Responsible AI Guidelines

AI systems can cause a variety of fairness-related harms, including harms involving people’s individual experiences with AI systems or the ways that AI systems represent the groups to which they belong. Prioritizing fairness in AI systems is a sociotechnical challenge.
Responsible AI Guidelines suggest the best way to build fairness, interpretability, privacy, and security into these systems.

1. Error Analysis:

Error analysis is a fairly very important steps in the whole ML lifecycle, this helps in identifying the behavior of model and also correct it as needed at different level.
Error could be because of many reason, let’s start with input

Input/Data: Accelerated framework, helps to identify if there is any error associated with data by checking

• Missing data
• Ensuring appropriate train and test split
• Augmenting data

Feature Selection:
Another level of error may occur because of inappropriate feature selection or data leak

• Accelerated ML aims to determine data leak by applying different framework which are common in practice (Yet to be implemented)
• It also aims to determine outliers so because of outliers the model should not get impacted (Yet to be implemented)
• Accelerated ML also aims to determine model drift which is basically change in the data distribution of train and test on production, which may result into wrong prediction (yet to be implemented)

Others:
Other area where the model could go wrong would be performance metric, basically which performance metric is good for what scenario, e.g. if we have imbalance data then simple accuracy as performance metric might not be good as this might favor the dominant class if our model is simply predicting dominant class as class label.

Also Accelerated ML, aims to compare baseline model with new model to determine if the new model is better than base model or not. (yet to be implemented)

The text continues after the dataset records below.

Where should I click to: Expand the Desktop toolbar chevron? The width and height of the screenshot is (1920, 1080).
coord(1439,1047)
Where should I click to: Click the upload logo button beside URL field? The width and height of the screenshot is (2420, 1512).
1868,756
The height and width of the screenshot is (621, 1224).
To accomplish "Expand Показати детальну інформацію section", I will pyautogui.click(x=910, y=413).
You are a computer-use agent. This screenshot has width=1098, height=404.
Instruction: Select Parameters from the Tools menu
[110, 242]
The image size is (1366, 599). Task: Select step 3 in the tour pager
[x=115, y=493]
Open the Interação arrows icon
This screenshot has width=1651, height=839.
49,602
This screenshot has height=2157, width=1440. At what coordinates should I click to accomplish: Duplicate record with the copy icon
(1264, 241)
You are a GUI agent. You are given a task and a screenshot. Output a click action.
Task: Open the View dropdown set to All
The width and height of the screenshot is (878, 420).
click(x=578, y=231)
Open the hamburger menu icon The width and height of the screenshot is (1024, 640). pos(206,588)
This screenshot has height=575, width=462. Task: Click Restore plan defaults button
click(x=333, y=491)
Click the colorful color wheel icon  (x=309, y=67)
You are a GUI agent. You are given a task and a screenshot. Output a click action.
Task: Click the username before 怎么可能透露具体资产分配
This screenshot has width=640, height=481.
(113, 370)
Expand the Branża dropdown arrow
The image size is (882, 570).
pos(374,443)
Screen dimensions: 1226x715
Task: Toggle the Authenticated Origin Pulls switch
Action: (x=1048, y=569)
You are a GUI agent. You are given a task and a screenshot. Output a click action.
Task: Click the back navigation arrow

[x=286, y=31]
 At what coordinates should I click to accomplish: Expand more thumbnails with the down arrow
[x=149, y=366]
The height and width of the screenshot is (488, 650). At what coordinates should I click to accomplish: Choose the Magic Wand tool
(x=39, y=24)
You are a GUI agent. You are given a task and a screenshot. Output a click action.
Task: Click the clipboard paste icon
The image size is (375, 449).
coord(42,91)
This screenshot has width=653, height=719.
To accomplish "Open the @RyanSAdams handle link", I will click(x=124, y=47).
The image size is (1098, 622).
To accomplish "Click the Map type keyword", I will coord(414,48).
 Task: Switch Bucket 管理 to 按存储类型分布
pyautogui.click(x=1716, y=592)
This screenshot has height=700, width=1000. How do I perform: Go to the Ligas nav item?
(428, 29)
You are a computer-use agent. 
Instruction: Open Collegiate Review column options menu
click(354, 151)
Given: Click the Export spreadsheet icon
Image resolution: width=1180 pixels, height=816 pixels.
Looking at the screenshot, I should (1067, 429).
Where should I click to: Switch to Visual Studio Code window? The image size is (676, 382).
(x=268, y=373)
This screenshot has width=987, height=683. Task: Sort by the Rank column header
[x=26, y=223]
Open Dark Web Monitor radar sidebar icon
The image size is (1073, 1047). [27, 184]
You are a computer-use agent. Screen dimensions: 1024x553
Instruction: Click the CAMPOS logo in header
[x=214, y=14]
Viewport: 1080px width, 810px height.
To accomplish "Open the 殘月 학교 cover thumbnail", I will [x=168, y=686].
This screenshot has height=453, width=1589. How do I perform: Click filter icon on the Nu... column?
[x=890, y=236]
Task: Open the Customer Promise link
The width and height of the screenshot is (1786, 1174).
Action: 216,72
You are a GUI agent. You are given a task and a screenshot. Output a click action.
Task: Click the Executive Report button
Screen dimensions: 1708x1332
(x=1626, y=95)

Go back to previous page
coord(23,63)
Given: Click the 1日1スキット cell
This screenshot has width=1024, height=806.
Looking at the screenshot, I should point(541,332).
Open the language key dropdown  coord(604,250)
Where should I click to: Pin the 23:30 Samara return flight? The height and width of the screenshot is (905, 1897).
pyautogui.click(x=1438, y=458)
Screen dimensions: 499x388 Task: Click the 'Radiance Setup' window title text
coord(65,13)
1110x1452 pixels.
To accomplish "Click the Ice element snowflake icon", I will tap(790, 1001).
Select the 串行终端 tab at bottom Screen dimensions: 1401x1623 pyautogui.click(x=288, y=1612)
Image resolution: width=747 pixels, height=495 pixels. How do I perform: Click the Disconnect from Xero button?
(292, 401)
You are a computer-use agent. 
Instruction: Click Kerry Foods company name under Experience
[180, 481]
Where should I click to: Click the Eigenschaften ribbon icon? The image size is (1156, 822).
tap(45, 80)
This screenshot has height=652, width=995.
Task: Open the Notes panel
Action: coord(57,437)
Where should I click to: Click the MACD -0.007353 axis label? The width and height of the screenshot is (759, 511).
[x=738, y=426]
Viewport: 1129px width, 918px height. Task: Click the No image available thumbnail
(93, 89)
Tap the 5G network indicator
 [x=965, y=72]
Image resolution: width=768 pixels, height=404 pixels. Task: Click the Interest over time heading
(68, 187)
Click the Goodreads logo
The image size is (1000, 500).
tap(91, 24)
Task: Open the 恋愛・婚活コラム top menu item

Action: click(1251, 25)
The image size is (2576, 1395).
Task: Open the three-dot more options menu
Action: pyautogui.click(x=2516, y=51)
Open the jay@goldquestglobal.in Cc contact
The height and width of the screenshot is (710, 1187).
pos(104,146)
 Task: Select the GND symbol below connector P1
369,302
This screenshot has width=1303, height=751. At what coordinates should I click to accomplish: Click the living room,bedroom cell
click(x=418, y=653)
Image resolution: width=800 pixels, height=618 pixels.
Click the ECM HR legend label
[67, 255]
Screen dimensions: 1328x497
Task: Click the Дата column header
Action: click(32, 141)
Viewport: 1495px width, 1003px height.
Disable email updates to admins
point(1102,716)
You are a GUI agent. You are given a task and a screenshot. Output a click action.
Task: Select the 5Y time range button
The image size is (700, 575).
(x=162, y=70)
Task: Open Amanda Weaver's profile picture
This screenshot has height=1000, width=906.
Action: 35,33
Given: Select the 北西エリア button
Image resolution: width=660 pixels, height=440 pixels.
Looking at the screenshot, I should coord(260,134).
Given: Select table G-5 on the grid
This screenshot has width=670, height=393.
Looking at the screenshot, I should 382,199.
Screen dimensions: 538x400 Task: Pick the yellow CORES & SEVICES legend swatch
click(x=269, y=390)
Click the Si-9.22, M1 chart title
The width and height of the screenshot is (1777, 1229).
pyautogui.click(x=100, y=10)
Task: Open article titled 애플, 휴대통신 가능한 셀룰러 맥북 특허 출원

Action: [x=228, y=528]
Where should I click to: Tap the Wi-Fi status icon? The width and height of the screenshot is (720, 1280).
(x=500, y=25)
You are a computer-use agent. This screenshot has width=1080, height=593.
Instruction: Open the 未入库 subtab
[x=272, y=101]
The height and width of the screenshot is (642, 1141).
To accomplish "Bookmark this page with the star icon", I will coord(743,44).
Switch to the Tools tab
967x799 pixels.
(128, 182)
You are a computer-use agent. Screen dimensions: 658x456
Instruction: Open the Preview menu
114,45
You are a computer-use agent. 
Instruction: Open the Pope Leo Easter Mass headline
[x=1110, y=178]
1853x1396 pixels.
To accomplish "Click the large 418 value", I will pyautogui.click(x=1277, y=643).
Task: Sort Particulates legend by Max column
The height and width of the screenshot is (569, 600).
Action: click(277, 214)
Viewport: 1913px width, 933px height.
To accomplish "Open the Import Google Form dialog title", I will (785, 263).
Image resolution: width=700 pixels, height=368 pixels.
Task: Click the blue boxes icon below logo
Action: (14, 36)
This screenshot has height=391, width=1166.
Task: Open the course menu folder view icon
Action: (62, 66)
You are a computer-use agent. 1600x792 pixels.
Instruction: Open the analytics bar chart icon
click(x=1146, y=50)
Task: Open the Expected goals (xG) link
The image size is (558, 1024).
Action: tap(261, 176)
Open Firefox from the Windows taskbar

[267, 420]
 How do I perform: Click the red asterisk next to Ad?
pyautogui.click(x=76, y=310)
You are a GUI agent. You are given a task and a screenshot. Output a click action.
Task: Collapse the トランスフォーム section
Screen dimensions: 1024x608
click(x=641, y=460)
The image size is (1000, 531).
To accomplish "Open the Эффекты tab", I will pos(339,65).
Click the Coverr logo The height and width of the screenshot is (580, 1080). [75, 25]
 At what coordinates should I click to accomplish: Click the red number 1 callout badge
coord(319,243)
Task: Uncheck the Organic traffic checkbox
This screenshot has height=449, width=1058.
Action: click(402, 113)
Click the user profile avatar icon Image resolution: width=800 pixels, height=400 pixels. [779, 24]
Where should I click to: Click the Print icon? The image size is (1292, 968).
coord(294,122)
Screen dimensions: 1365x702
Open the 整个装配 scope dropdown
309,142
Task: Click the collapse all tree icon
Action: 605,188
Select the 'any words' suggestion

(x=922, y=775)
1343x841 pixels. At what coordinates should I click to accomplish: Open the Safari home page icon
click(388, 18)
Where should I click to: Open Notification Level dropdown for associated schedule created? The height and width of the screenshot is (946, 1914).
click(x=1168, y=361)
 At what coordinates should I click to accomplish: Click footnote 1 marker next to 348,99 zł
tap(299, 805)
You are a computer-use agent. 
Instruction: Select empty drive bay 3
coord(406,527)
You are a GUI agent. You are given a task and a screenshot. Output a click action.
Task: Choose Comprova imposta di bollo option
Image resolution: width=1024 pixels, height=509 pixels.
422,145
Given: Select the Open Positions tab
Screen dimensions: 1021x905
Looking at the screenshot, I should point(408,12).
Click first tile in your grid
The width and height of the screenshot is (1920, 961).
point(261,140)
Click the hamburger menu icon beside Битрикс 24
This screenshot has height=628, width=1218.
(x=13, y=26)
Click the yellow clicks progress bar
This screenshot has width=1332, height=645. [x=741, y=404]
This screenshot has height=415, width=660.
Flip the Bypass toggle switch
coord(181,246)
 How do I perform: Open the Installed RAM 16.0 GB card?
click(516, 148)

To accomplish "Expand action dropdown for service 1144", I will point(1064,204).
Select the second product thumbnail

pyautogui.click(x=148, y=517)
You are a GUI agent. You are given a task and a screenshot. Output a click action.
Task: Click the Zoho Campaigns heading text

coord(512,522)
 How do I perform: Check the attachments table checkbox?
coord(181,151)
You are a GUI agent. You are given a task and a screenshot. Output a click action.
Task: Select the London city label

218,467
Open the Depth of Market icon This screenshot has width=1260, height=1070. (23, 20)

2. Model Interpretability & Exploration

• Model Explanations:
  To explain the models and understand the value and accuracy/other metrics of their findings based on various cohorts/subgroups in data. Interpretability is also important to debug machine learning models and make informed decisions about how to improve them.
  
  
• Feature Importance:
  To improve the efficiency and effectiveness of a predictive model on the problem, we can apply Feature importance since it provides us with a basis for dimensionality reduction and feature selection. It refers to a class of techniques that assign a score to input features based on how useful they are at predicting a target variable. Feature importance scores provide insight into the dataset. The relative scores highlight which features may be the most relevant to the target, and the converse, which features are the least relevant. We are using ML Interpret and Exploration classes so that from a wide number of variables, we can pick those variables only that provide maximum variability along the prediction column of these classes. We can choose out of two flavors of feature importance implementations on need basis that is: Global (Based on whole dataset, aggregated value) and Local (Record to record basis). Local measures focus on the contribution of features for a specific prediction, whereas global measures take all predictions into account.

3. Handle Data Biasness

Data bias in machine learning is a type of error in which certain elements of a dataset are more heavily weighted and/or represented than others. A biased dataset does not accurately represent a model’s use case, resulting in skewed outcomes, low accuracy levels, and analytical errors.​ We identify subclasses that are stereotyped of being undersampled and oversample them (using SMOTE) to give equal opportunity.

We can also use Fairlearn to ​assess and mitigate model unfairness. ​
To mitigate fairness related risks we can apply optimization strategy based on thresholds (Single threshold, Demographic balance, Equal Opportunity, Equal Accuracy, Subgroup Thresholds) to change the predictions for model​ without retraining the model.